Show us amazingly long uptimes - miloc_c
I am always proud of my raspberrypi server at home. Its long uptime is almost 4 months!
[pi@rbp1]~$ uptime 
 15:31:17 up 114 days,  4:21,  2 users,  load average: 0.42, 0.23, 0.17
show me yours!
======
ktpsns
I sometimes noticed for long uptimes (like more then a year), the uptime
command shows an exclamation mark. However, I cannot find a threshold or even
the code for the exclamation mark at
[http://git.savannah.gnu.org/gitweb/?p=coreutils.git;a=blob;f...](http://git.savannah.gnu.org/gitweb/?p=coreutils.git;a=blob;f=src/uptime.c;h=c0869dbc4f939e65ea967b8ba840010e9009e40b;hb=HEAD)
\-- does anybody have an idea about that?

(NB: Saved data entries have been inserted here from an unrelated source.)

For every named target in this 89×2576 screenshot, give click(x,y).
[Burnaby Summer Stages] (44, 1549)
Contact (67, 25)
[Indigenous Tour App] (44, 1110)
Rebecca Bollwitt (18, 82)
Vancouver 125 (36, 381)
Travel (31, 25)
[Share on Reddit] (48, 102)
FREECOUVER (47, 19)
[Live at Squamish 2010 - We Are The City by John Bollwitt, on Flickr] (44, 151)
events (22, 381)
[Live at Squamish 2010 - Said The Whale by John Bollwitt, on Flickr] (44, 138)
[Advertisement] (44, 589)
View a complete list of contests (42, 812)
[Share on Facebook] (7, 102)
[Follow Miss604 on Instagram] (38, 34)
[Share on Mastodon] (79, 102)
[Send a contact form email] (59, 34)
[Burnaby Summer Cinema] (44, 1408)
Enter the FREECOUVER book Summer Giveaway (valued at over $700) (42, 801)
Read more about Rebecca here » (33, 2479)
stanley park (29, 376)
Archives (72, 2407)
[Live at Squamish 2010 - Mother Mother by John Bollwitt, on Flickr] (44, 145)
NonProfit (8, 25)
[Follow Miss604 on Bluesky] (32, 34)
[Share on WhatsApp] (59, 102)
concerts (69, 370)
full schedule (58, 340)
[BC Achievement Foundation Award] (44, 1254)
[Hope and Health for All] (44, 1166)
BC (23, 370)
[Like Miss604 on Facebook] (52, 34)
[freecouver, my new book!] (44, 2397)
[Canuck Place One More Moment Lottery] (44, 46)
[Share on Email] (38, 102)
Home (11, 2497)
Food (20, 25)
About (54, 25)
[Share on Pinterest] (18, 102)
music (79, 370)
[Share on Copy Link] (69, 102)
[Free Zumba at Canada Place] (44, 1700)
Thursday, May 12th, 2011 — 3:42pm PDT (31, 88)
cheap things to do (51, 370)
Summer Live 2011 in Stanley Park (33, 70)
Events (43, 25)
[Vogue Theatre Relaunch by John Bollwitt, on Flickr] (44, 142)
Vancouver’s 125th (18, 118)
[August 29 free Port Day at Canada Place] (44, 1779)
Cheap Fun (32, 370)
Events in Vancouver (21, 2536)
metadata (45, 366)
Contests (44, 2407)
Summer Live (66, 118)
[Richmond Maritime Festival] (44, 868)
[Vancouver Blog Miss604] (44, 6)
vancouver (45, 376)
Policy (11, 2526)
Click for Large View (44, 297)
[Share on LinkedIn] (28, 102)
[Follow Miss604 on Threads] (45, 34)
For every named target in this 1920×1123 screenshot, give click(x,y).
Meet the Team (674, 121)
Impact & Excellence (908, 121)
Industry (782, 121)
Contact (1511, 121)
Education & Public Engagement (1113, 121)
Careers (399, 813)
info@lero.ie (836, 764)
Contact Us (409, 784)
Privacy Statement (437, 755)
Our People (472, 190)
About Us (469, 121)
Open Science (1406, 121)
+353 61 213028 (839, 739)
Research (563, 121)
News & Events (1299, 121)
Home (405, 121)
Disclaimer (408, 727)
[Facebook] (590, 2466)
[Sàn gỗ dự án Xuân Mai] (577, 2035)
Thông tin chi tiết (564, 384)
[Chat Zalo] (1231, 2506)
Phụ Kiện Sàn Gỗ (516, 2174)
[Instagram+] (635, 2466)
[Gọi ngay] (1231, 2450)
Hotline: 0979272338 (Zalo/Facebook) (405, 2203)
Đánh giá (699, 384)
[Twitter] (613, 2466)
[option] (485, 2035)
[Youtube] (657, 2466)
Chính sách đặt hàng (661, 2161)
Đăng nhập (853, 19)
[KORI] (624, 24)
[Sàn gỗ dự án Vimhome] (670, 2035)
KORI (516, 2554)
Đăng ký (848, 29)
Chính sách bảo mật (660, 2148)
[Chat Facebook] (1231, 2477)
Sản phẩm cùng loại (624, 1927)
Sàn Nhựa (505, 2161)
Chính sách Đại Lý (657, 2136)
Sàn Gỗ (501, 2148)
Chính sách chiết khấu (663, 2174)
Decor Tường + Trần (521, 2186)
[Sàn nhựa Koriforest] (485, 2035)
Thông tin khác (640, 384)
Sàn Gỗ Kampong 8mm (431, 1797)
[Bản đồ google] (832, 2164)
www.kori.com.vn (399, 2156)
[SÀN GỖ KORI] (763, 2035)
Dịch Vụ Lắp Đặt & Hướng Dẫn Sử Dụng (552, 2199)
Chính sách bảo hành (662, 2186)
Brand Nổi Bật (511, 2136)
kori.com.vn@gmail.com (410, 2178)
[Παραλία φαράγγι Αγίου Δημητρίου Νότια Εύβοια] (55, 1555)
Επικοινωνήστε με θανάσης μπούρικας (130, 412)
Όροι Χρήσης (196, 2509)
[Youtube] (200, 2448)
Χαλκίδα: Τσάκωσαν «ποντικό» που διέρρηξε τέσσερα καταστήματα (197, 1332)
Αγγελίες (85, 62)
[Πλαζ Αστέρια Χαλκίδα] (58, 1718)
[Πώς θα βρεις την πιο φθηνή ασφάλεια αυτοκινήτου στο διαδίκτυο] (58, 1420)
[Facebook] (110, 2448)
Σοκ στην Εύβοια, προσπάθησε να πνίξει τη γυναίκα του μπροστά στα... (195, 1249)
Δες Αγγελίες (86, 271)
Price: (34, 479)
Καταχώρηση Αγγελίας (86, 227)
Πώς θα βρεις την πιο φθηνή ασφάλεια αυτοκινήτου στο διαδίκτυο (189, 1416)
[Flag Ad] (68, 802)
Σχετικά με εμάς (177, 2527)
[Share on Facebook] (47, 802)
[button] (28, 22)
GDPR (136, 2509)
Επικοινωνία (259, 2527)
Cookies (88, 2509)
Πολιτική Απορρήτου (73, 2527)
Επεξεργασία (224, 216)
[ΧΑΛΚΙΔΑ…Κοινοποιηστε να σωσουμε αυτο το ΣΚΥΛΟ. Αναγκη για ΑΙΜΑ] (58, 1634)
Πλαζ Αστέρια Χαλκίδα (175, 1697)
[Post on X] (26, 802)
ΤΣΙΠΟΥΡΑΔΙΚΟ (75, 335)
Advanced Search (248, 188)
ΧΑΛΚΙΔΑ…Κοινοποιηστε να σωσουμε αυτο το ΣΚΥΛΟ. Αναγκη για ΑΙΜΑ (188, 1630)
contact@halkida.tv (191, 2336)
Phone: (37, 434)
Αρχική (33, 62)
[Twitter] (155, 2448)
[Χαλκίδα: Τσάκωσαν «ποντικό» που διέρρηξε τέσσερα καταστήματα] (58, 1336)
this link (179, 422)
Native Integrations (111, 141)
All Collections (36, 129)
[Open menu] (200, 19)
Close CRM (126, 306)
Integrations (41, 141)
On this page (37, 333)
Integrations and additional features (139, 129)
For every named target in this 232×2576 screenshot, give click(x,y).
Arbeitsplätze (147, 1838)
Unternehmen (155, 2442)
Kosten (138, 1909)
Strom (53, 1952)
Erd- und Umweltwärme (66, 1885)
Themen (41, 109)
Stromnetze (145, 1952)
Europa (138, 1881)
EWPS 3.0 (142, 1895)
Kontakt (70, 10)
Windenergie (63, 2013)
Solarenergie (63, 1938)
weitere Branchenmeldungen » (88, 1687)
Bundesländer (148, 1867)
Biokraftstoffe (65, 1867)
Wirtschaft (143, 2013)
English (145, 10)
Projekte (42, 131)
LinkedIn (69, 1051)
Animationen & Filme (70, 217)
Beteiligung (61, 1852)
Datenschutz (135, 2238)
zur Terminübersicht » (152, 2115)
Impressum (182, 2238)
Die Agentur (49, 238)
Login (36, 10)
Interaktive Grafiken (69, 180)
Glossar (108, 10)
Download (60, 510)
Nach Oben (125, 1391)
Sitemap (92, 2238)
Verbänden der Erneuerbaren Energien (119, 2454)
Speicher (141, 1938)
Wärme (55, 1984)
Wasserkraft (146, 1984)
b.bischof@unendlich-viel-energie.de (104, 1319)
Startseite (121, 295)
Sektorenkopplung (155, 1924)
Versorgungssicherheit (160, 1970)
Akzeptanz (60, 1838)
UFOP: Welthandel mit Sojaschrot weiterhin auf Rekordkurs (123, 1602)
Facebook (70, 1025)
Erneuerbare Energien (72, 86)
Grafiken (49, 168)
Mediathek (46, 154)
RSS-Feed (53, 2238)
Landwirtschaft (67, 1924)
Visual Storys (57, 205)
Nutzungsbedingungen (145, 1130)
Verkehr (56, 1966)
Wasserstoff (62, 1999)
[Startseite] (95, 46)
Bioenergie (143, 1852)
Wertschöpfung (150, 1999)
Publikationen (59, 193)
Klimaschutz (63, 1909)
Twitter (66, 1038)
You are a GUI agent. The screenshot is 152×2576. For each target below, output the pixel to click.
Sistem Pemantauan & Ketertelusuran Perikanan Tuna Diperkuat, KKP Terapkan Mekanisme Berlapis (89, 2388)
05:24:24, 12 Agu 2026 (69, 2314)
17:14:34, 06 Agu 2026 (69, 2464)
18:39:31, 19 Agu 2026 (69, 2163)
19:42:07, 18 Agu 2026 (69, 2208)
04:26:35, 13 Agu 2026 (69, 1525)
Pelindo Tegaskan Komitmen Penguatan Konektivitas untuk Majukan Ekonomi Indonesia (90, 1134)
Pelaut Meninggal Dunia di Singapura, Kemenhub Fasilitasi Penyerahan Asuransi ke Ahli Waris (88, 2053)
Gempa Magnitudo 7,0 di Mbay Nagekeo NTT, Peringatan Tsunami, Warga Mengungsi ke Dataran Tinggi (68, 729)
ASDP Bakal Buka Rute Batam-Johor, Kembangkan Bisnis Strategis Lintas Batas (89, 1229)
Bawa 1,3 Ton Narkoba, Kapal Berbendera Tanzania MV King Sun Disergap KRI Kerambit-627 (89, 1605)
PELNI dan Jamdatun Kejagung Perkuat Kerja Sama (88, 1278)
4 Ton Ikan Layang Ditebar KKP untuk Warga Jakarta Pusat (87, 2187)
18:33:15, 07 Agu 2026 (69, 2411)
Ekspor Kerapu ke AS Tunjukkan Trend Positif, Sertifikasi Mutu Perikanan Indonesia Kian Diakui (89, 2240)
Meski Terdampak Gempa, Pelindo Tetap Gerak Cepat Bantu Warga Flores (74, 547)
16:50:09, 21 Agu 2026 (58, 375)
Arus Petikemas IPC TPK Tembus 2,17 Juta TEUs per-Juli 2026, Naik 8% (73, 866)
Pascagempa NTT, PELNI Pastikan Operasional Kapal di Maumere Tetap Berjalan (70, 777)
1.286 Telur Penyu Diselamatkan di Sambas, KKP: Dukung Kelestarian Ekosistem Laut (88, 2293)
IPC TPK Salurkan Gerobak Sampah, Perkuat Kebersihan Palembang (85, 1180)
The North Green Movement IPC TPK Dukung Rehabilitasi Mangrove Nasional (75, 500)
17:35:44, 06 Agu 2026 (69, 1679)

Is the exclamation mark intended to warn the admin to reboot (since there
might be an updated kernel, etc.), or does the system wow itself? ;-)

------
simonblack
Once upon a time it was a mark of pride to have a long uptime. My record was
six months plus one day. Why did I reboot? Because I needed to upgrade my
system.

Then I realised that big uptimes were a _bad_ sign, that they signified a
system that hadn't been kept up to date and was vulnerable.

------
wglb
At Mark Williams, we had a z8000 prototype, still in pieces, sitting on a lab
table, which was up for at least 180 days. It well may have been longer.